[Supplied information Boundary: Start]

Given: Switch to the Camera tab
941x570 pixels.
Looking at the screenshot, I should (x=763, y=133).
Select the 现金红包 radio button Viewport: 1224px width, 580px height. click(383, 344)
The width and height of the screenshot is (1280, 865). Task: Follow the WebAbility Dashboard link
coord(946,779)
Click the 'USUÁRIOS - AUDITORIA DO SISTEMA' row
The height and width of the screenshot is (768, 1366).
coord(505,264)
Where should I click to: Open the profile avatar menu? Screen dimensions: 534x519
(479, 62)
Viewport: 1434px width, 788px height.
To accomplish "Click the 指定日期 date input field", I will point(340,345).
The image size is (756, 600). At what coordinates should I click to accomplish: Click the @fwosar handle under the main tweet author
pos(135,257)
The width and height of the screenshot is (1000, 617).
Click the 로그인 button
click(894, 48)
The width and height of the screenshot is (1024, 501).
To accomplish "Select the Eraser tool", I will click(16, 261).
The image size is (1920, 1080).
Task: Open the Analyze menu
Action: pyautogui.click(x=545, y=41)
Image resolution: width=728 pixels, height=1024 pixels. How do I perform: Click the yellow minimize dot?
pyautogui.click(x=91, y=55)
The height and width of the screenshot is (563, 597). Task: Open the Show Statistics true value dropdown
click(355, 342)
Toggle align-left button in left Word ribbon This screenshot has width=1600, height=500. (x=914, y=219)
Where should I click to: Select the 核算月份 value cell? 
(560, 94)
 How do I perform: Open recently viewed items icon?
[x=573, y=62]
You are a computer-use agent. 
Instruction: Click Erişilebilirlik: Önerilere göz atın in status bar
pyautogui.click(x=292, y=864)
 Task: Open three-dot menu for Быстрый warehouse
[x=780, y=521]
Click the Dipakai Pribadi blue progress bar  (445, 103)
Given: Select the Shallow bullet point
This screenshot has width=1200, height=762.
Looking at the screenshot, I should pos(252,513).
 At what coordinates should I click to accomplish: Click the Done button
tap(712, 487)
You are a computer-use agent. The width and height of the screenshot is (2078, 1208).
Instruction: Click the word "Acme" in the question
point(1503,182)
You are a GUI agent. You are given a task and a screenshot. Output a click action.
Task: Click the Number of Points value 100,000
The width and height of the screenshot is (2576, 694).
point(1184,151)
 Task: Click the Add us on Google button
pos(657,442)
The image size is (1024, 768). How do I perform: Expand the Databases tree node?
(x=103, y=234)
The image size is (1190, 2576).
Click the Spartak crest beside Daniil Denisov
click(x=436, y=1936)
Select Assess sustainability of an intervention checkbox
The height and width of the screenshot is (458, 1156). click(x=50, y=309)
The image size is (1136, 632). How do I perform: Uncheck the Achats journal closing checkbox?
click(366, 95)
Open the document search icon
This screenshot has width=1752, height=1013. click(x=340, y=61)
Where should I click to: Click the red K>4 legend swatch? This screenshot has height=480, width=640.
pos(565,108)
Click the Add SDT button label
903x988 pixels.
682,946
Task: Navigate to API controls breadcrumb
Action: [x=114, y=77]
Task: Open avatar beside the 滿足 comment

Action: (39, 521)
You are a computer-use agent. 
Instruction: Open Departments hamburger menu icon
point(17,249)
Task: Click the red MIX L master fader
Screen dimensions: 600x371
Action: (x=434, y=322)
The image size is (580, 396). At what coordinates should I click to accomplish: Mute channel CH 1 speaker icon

[Supplied information Boundary: End]

The answer is each line from the entries above in which the word "agent" occurs.

You are a computer-use agent. 
You are a computer-use agent. The width and height of the screenshot is (2078, 1208).
You are a GUI agent. You are given a task and a screenshot. Output a click action.
You are a computer-use agent. 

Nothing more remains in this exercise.